[Start of section]
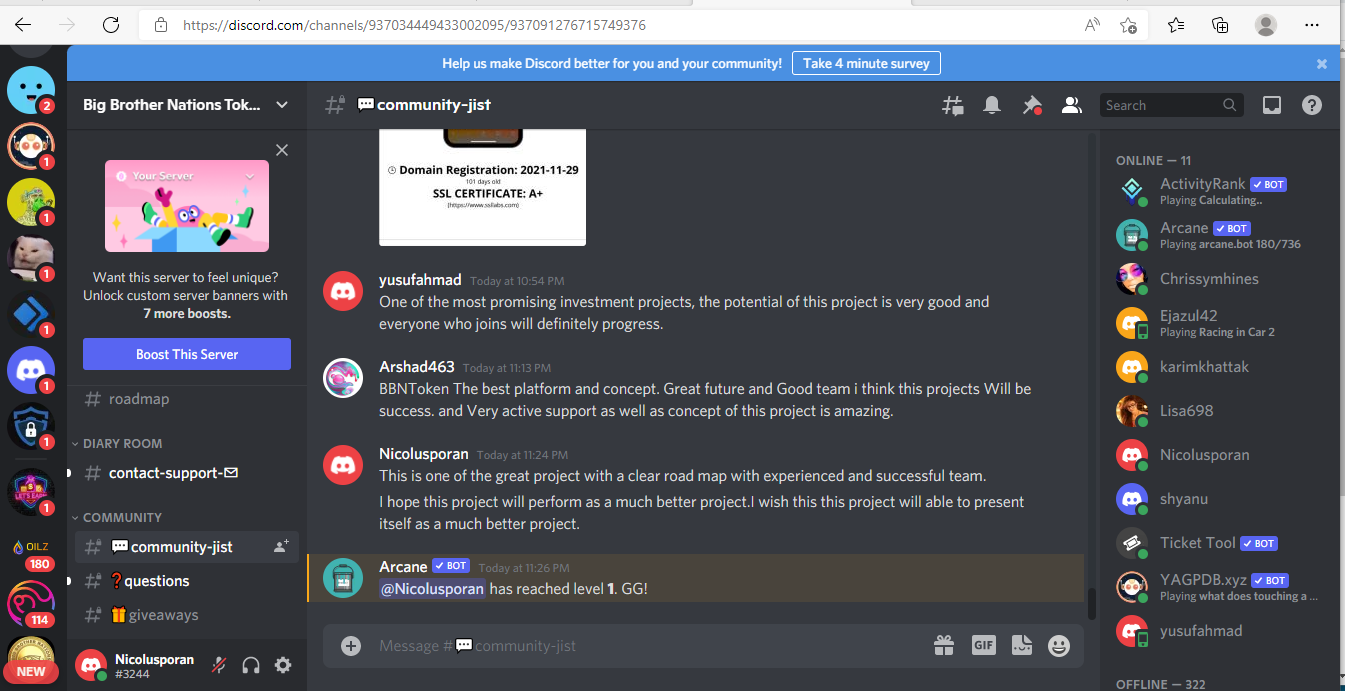This screenshot has width=1345, height=691.
Task: Toggle the microphone mute
Action: [219, 665]
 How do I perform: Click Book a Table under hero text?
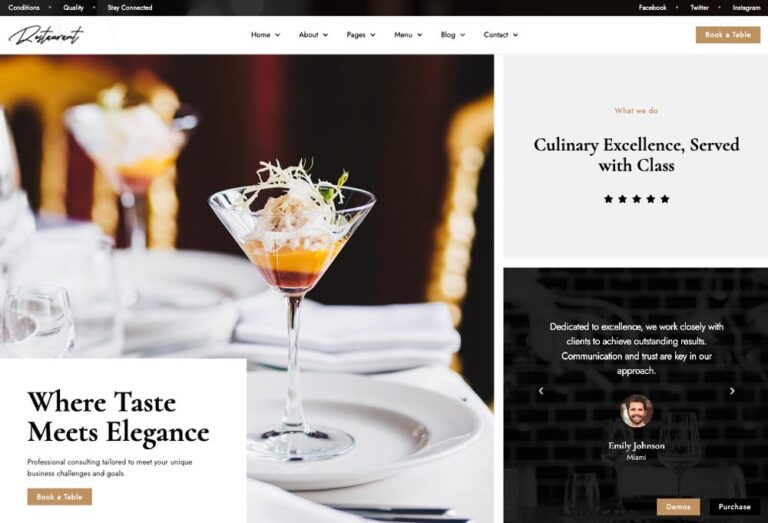(59, 497)
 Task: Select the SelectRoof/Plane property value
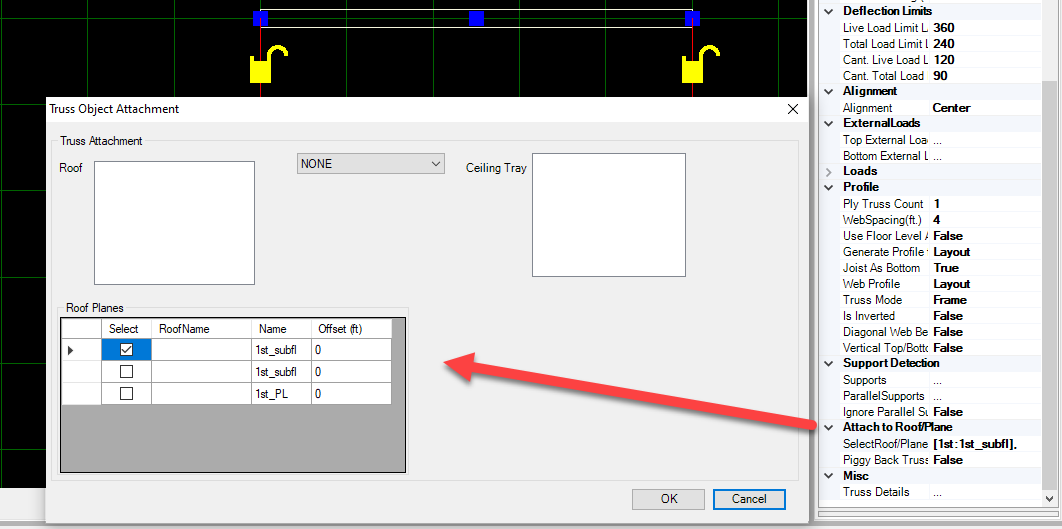[984, 444]
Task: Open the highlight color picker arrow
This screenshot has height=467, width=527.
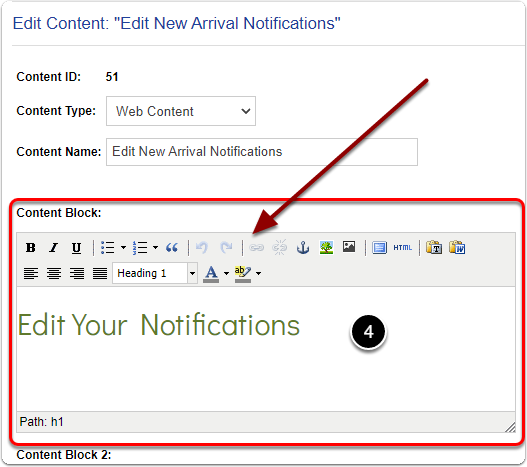Action: 258,273
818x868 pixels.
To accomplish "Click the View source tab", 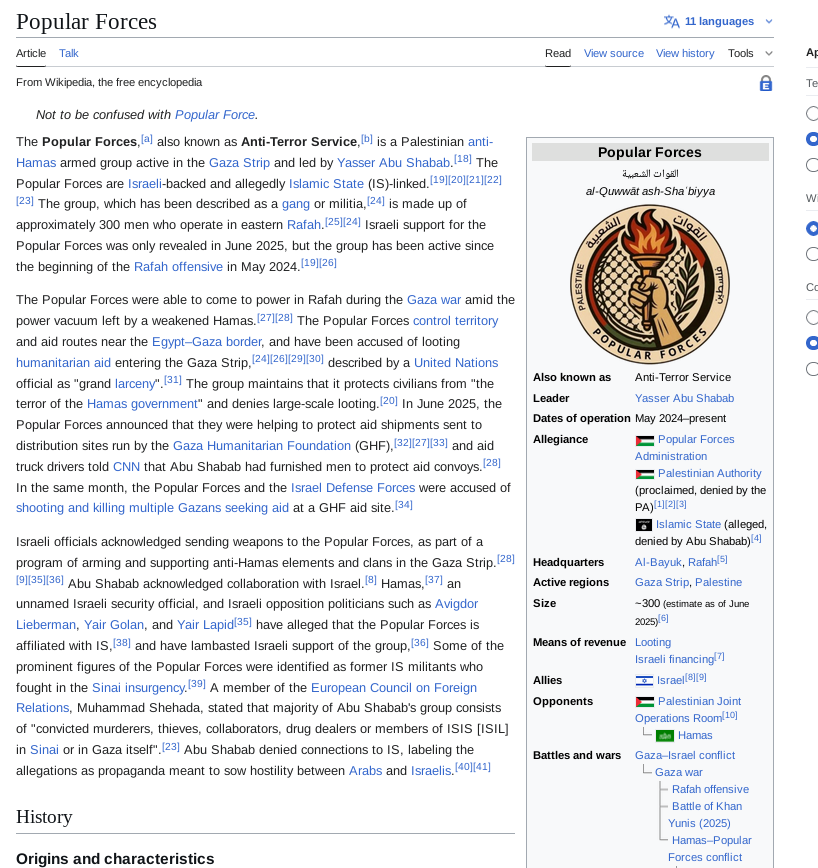I will [x=614, y=54].
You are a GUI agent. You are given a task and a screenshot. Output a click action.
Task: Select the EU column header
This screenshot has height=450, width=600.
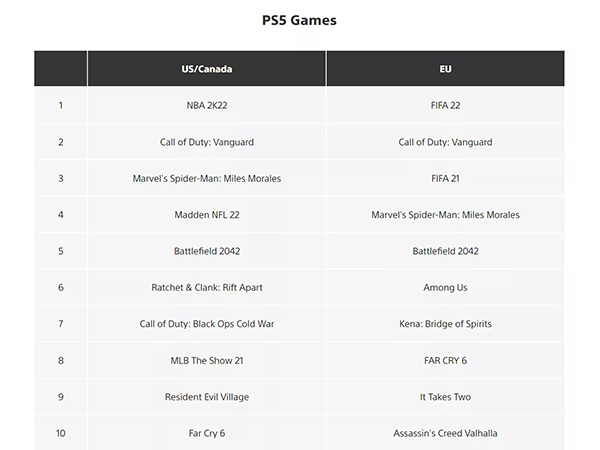(x=445, y=69)
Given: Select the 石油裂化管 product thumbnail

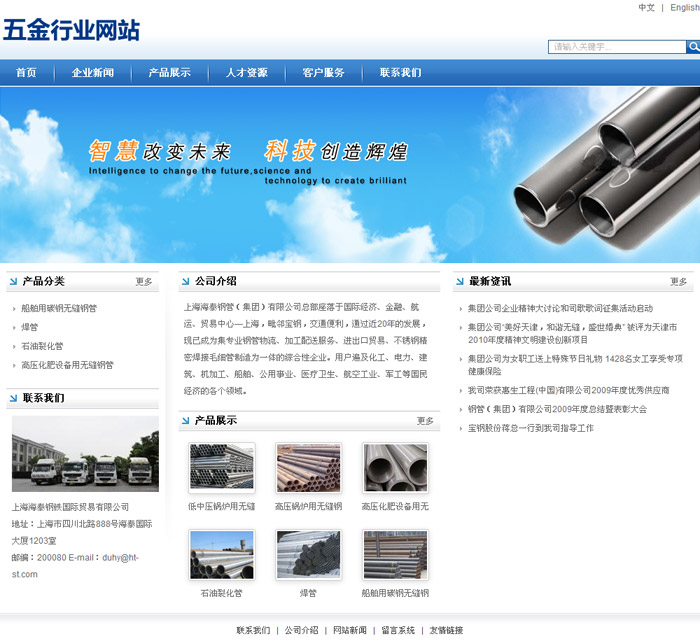Looking at the screenshot, I should tap(221, 554).
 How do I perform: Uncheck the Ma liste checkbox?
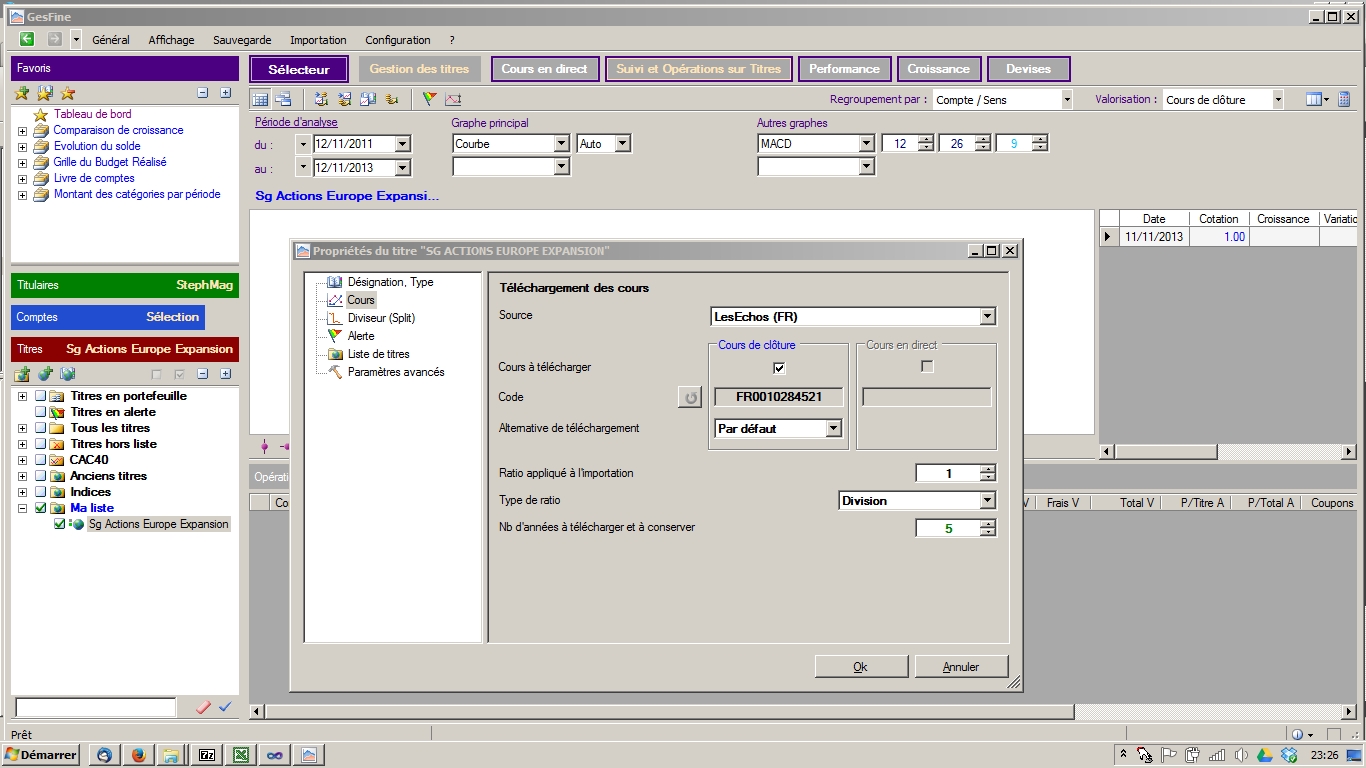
[End of section]
*WHAT IS NEEDED*. When copying from the data above, begin at the line containing "How do I perform: Click" and end at the line containing "818x868 pixels."; return those lines exactly and leave all pictures behind.

*RESPONSE*.
 How do I perform: Click Book a Table under hero text?
(59, 497)
 Task: Select the SelectRoof/Plane property value
[984, 444]
Task: Open the highlight color picker arrow
This screenshot has height=467, width=527.
Action: 258,273
818x868 pixels.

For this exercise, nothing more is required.